[Records provided]
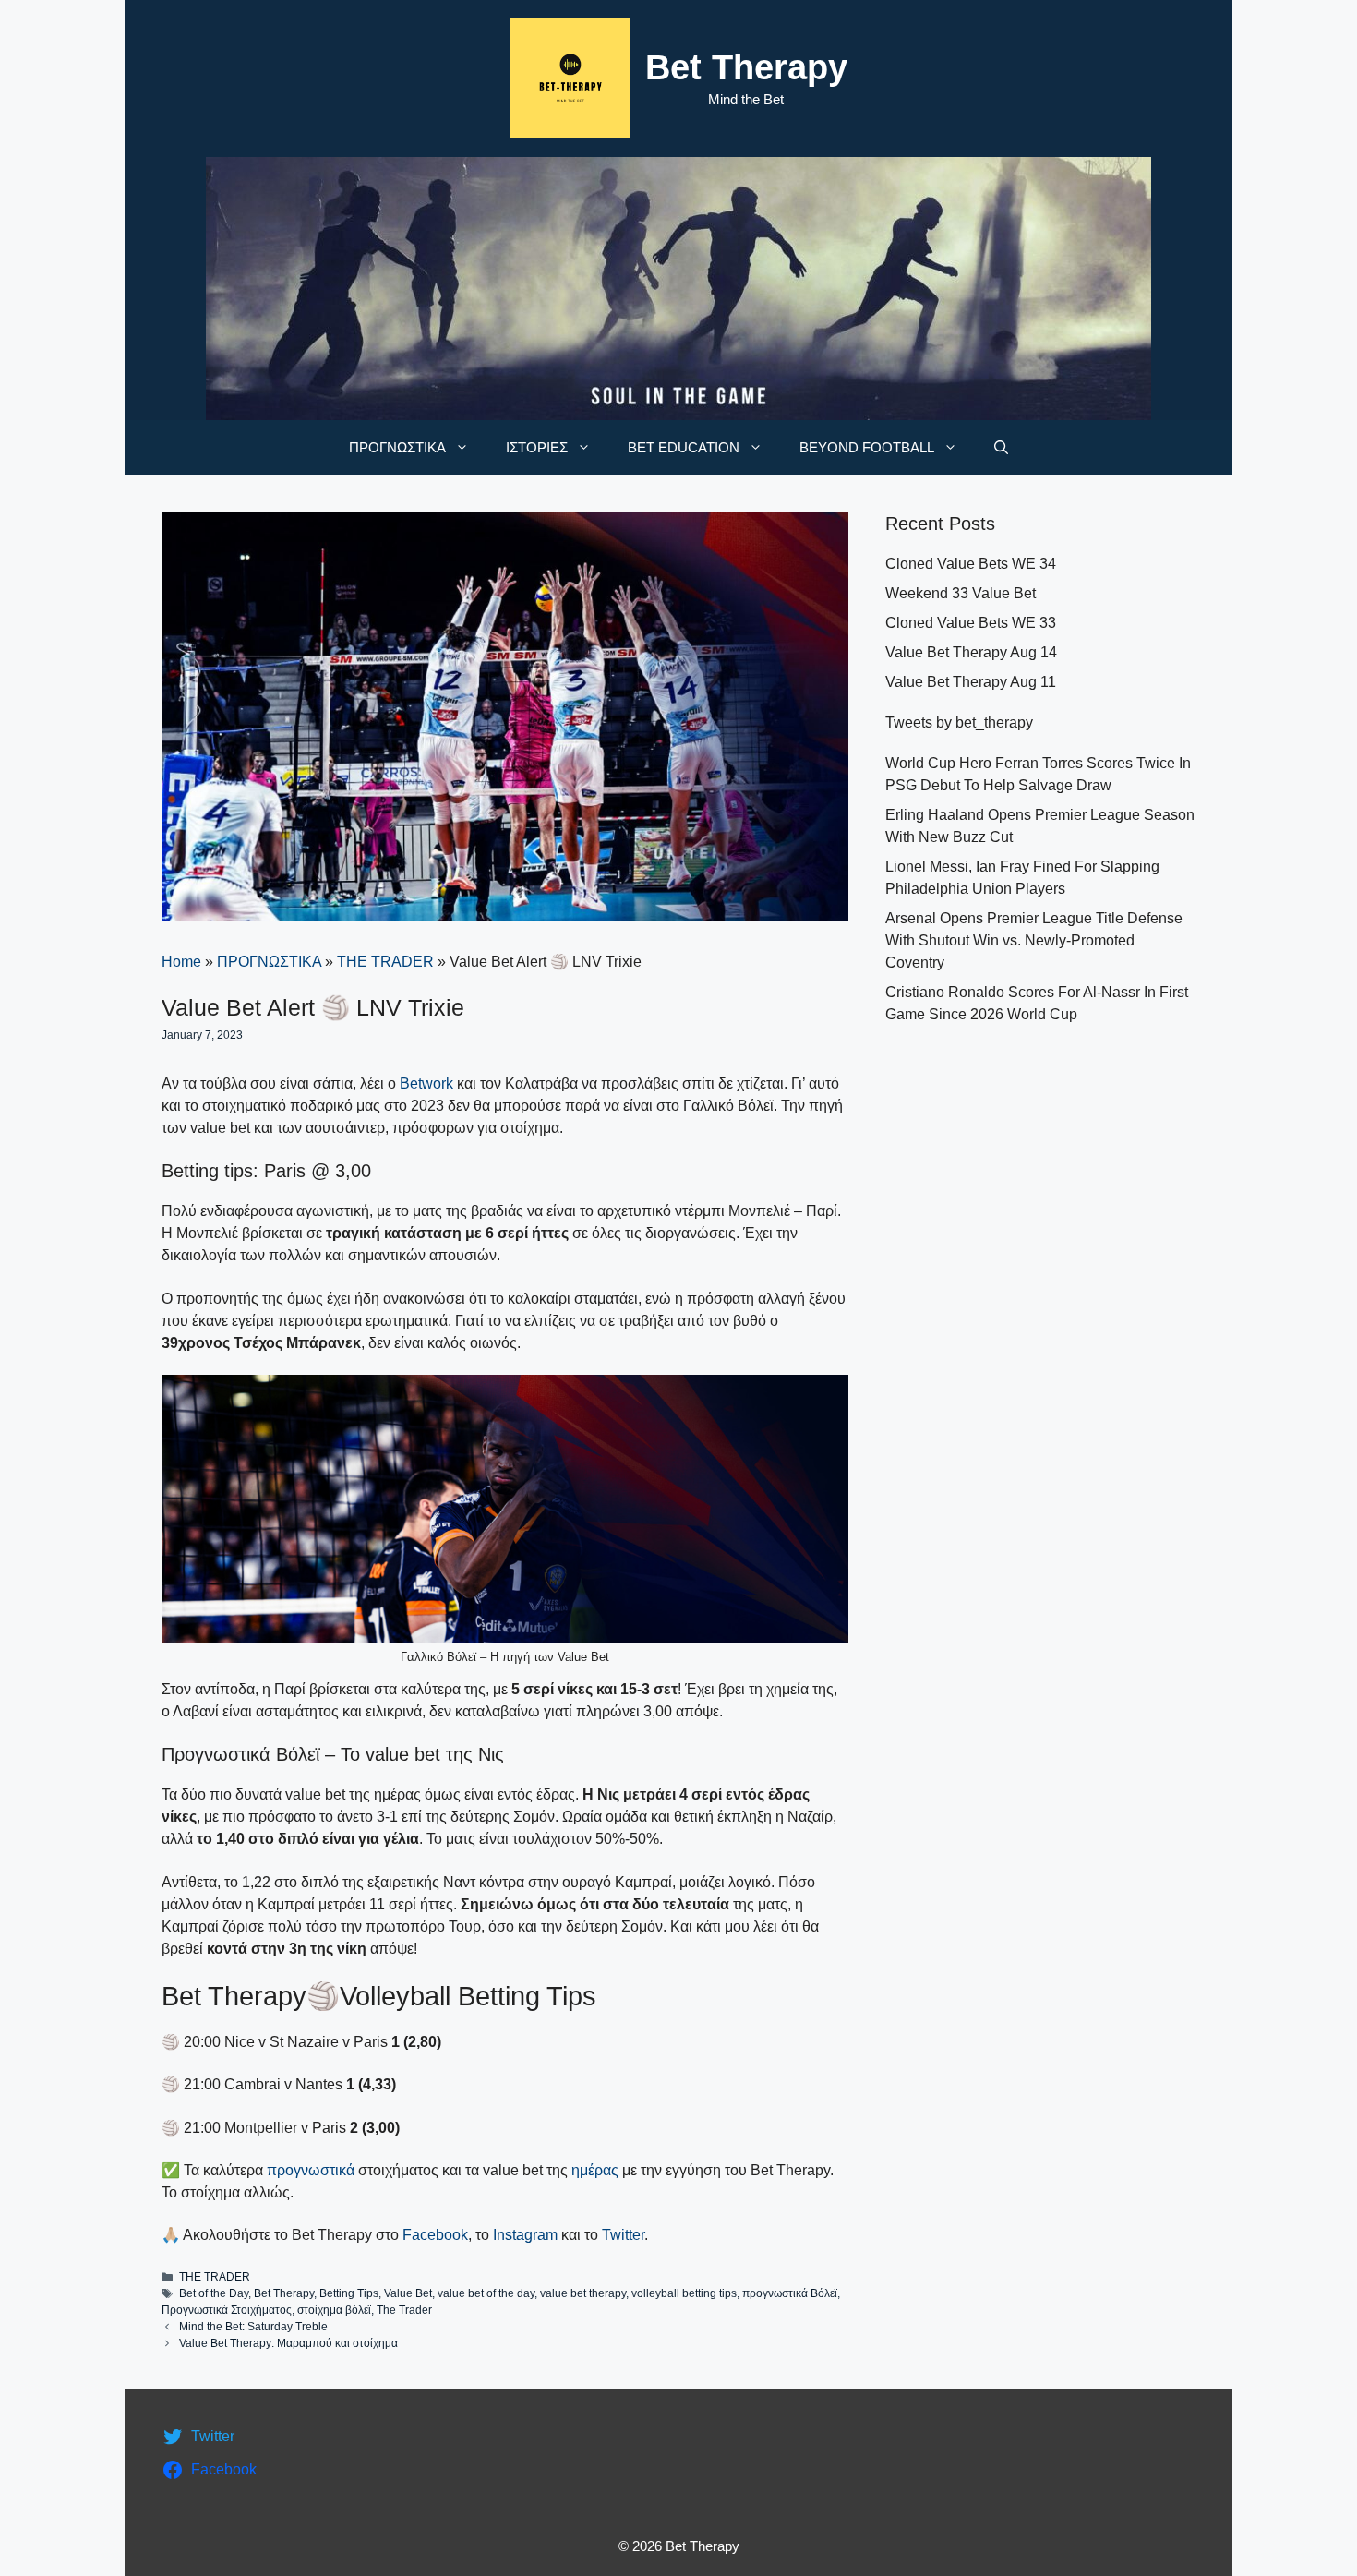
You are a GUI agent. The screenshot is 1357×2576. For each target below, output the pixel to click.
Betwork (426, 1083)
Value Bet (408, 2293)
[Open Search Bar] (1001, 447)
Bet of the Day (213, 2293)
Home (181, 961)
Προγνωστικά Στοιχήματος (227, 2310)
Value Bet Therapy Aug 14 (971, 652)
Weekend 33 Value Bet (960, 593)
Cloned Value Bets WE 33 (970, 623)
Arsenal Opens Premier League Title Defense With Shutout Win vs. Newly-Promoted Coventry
[/Records provided]
### What you need to do
Print each record exactly as it stands, leaving the images out.

### Answer for the task
You are a GUI agent. The screenshot is 1357×2576. For each target below, output the pixel to click.
Betwork (426, 1083)
Value Bet (408, 2293)
[Open Search Bar] (1001, 447)
Bet of the Day (213, 2293)
Home (181, 961)
Προγνωστικά Στοιχήματος (227, 2310)
Value Bet Therapy Aug 14 (971, 652)
Weekend 33 Value Bet (960, 593)
Cloned Value Bets WE 33 (970, 623)
Arsenal Opens Premier League Title Defense With Shutout Win vs. Newly-Promoted Coventry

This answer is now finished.